Task goal: Reproduce only what runs from the line containing "Where should I" to the line containing "The image size is (1173, 773)." in the records below, inclusive. Keep it exact, and keep the pictures out.
↓↓↓
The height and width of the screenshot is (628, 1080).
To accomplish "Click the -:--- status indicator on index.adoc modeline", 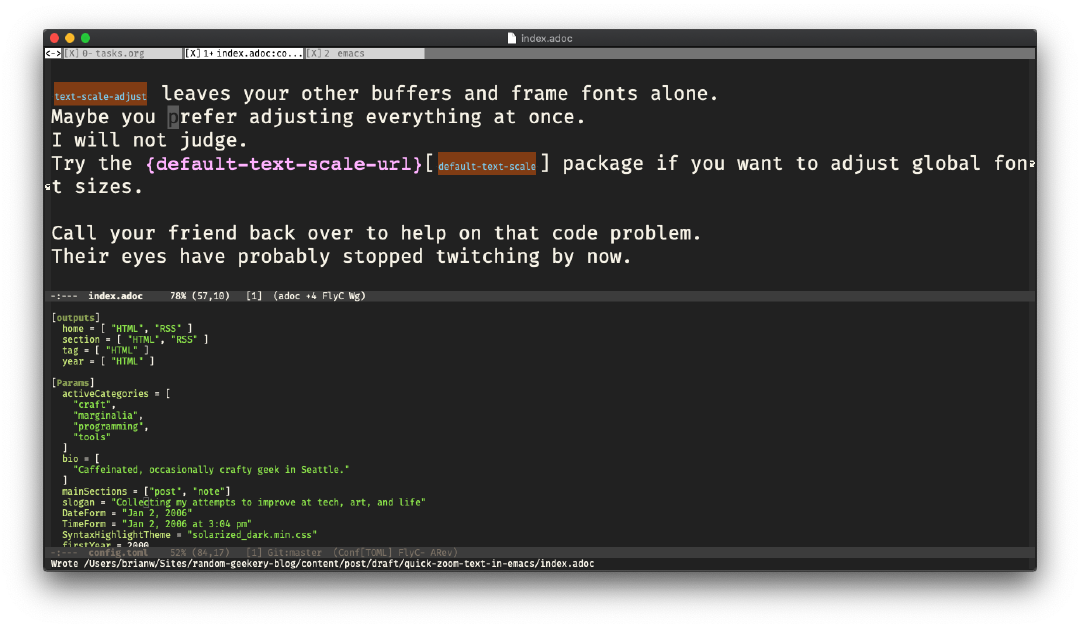I will pyautogui.click(x=66, y=295).
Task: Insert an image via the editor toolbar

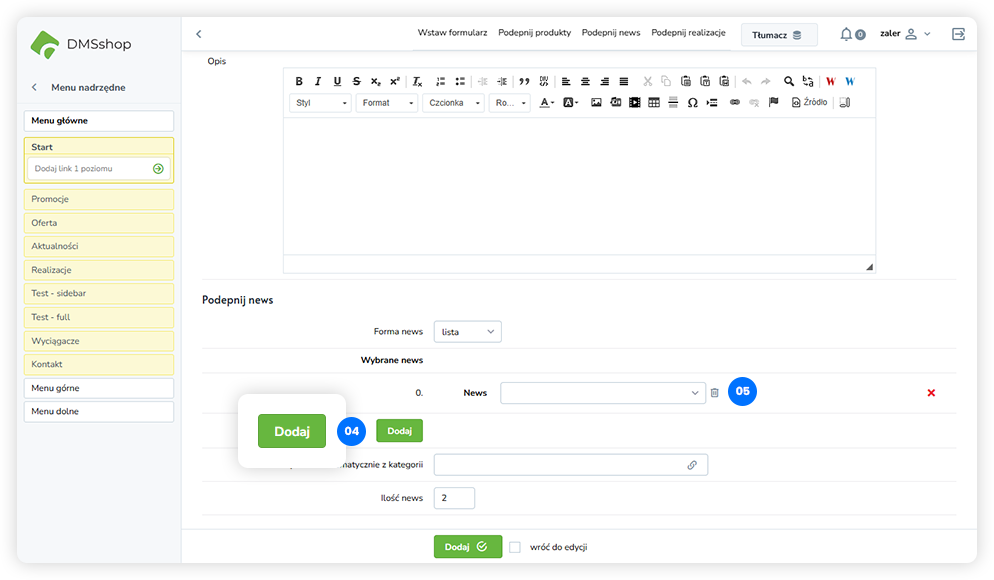Action: tap(596, 103)
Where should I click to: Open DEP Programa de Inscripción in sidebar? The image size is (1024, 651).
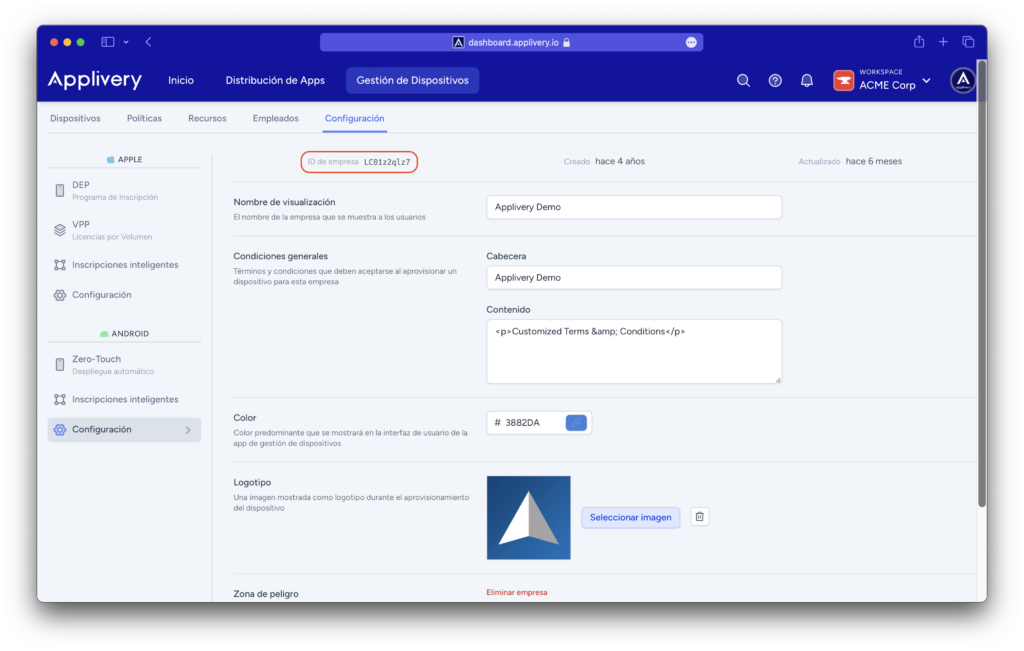(x=114, y=190)
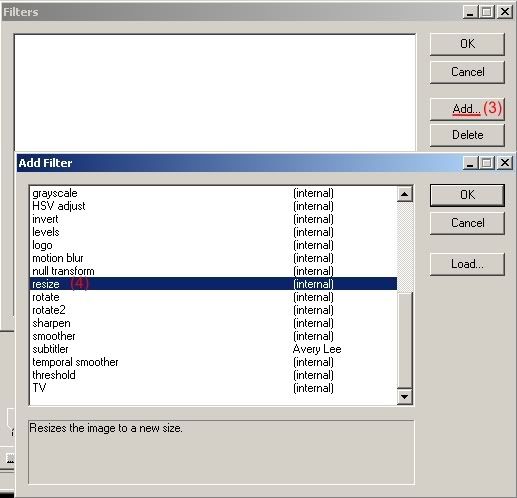Select the grayscale filter
The height and width of the screenshot is (498, 517).
pyautogui.click(x=213, y=193)
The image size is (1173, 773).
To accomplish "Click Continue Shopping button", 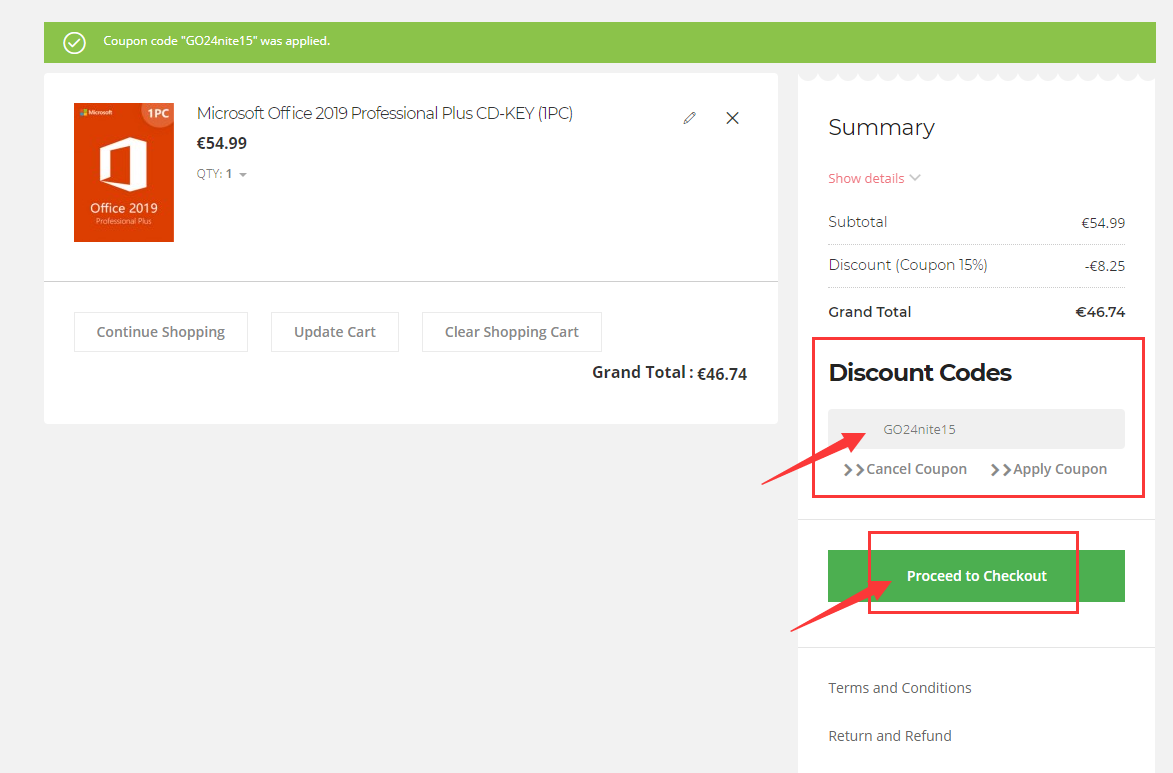I will click(x=161, y=332).
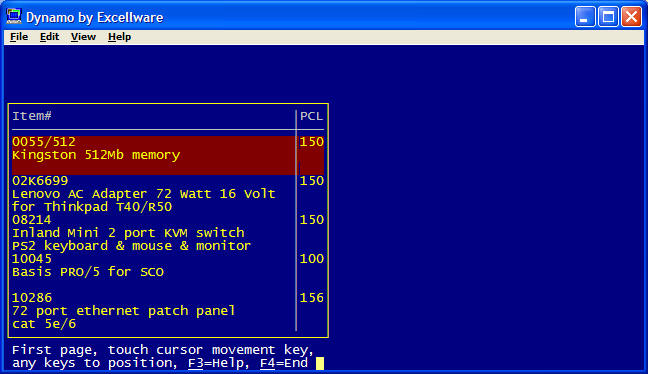Minimize the Dynamo window
Image resolution: width=648 pixels, height=374 pixels.
coord(585,17)
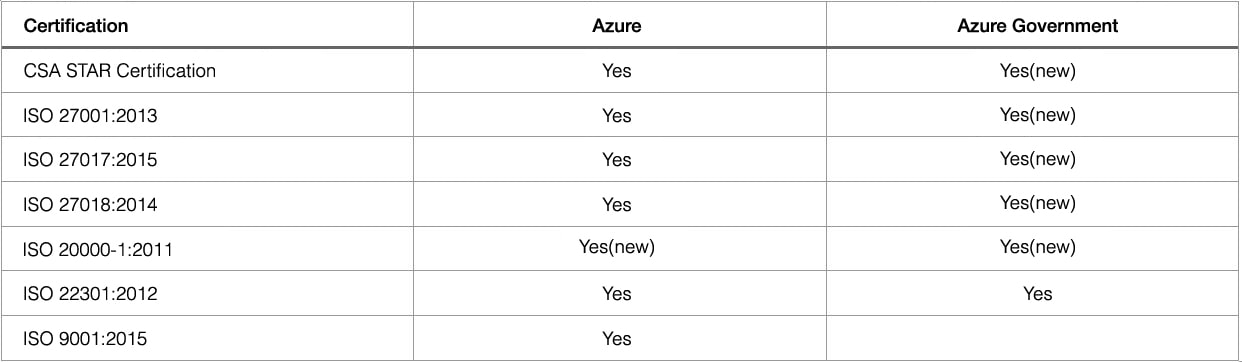Select the ISO 27017:2015 cell

(x=90, y=160)
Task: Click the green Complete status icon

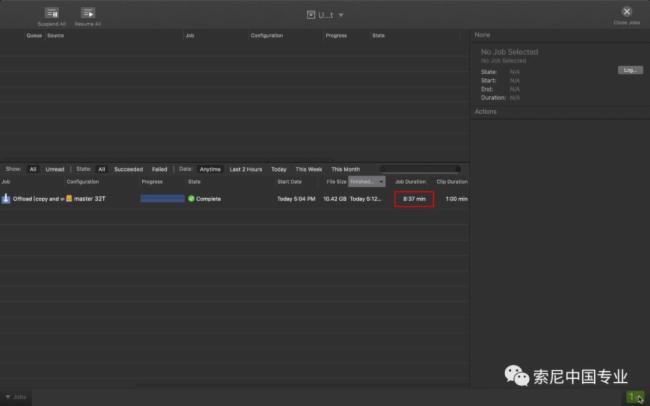Action: 191,199
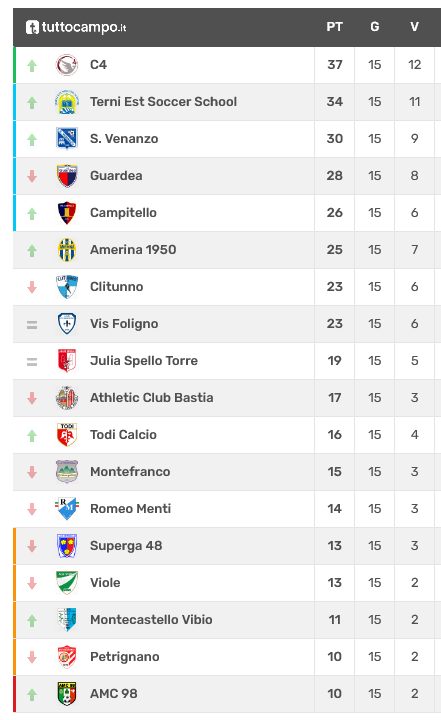The height and width of the screenshot is (720, 441).
Task: Click Petrignano's points value 10
Action: [334, 657]
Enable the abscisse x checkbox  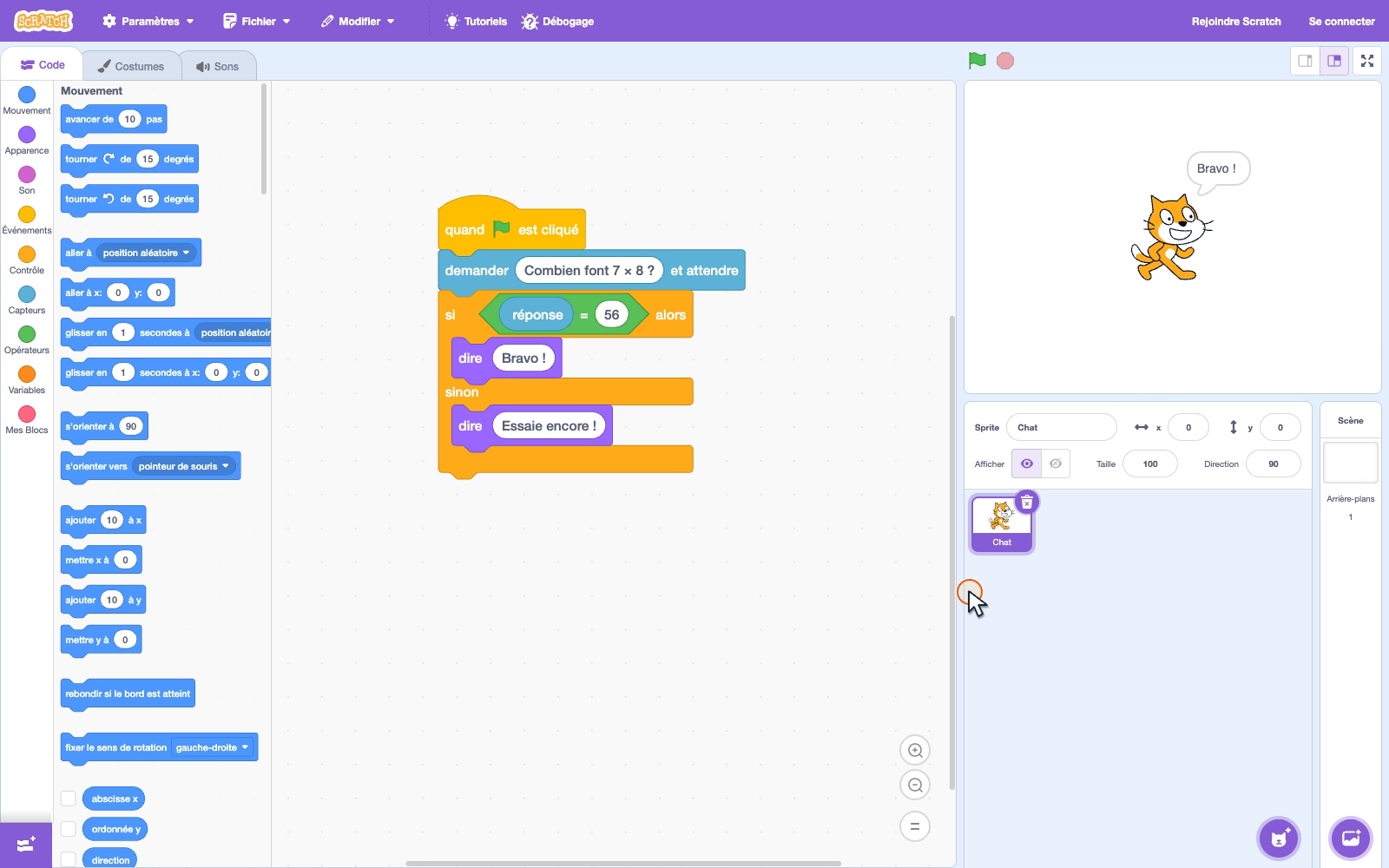coord(69,799)
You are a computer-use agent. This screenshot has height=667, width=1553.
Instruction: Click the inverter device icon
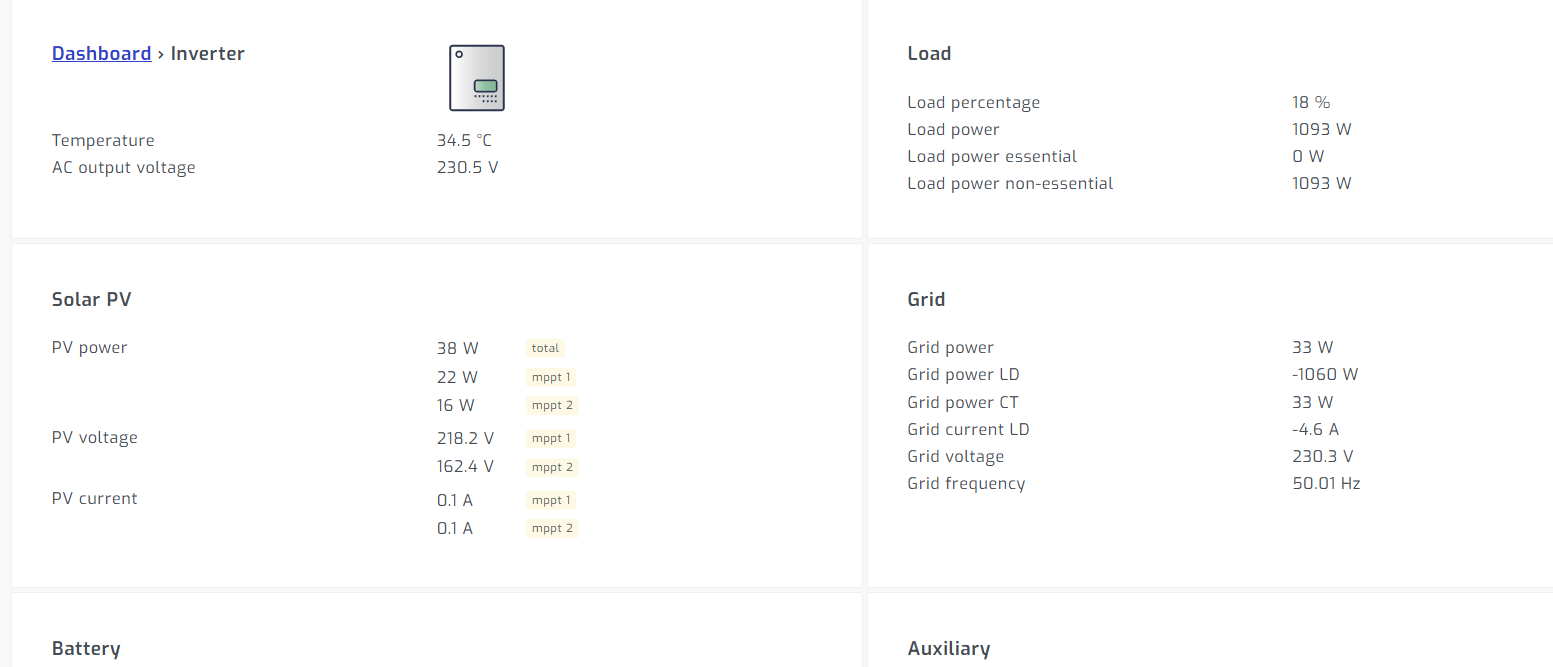coord(476,78)
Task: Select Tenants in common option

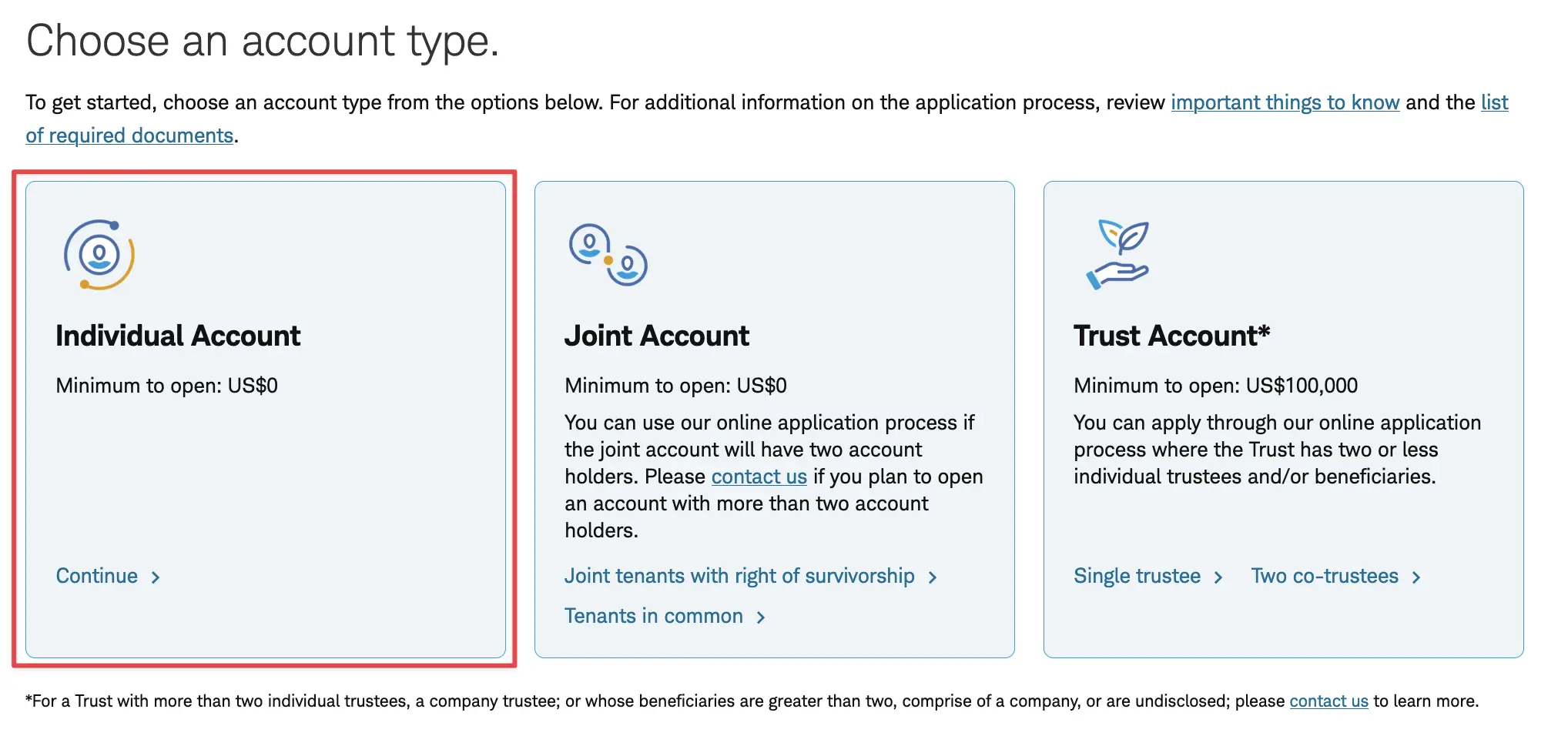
↑↑↑
Completed task:
Where should I click to: Open DEP Programa de Inscripción in sidebar? The image size is (1024, 651).
(x=114, y=190)
Select the grayscale filter
The height and width of the screenshot is (498, 517).
pyautogui.click(x=213, y=193)
The image size is (1173, 773).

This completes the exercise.